MNI RIKSBANK WATCH: Cuts 25bps, Endorses Just One More Cut
MNI (STOCKHOLM) - The Riksbank cut its policy rate 25 basis points to 2.5% on Thursday but it suggested it is close to the end of the easing cycle, with its guidance stating that the next cut will come in the first half of next year and its forecasts showing 2.25% is expected to be the trough.
The cut had been clearly signalled, but the focus ahead of the decision was on whether the Swedish central bank would show more than one more cut this cycle, with some analysts predicting that the policy rate would head on down to 2%. Instead, the Riksbank's in-house rate projection showed it hitting a floor of 2.25%, the mid-point of its new estimate for the neutral range.
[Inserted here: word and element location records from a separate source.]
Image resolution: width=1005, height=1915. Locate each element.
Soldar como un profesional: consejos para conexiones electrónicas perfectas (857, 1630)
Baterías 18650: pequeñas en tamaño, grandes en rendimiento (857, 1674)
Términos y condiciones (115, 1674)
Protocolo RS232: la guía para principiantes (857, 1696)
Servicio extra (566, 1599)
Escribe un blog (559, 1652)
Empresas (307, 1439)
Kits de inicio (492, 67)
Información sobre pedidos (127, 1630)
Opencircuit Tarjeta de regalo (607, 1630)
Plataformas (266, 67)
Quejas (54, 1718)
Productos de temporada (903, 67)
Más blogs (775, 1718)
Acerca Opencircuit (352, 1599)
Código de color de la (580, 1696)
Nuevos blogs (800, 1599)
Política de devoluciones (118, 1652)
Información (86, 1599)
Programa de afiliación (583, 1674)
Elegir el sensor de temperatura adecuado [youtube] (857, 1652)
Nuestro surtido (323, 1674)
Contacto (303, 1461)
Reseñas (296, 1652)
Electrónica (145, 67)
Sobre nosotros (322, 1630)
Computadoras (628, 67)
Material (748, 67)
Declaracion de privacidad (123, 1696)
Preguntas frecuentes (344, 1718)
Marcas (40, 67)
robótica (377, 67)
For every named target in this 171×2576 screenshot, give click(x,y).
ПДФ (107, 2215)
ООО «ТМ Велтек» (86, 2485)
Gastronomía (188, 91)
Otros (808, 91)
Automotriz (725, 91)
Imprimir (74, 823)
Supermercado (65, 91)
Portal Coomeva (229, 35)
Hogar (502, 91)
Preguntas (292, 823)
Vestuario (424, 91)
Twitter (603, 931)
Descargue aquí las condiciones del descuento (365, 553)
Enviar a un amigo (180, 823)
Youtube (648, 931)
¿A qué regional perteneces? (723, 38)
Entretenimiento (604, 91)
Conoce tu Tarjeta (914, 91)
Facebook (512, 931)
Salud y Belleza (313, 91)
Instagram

The detailed rate projections pointed to Q1 as the most likely time for the next reduction in rates, with Governor Erik Thedeen noting at the press conference that January is very close, suggesting a March cut is probably on the cards.
In an MNI interview Thedeen said that the Riksbank was not using estimates of the neutral rate to steer near-term policy and that he believed that the risks around the rate projection were balanced. While the downside scenario was for further lower inflation with globalisation enduring and a fairly wide output gap opening, the potential for high U.S. inflation and growth weighed in the other direction. (See MNI INTERVIEW: Riksbank Head Sees Policy Risks Balanced)
The Riksbank's forecasts showed inflation on the target CPIF, consumer prices with a fixed interest rate, measure at the 2.0% target in 2025, dipping only slightly to 1.9% in 2026 and back at target in 2027, with the 2025 forecast up 0.4 percentage point.
GDP growth was forecast to rise to 1.8% next year from just 0.6% in 2024 and to rally to 2.6% in 2026.
Thedeen said the Riksbank could not know where the precise neutral rate was and would have to watch incoming data to gauge the stimulative effect of policy. Krona weakness remains a concern but Thedeen highlighted how little currency rates appear to have been driven by interest rate differentials.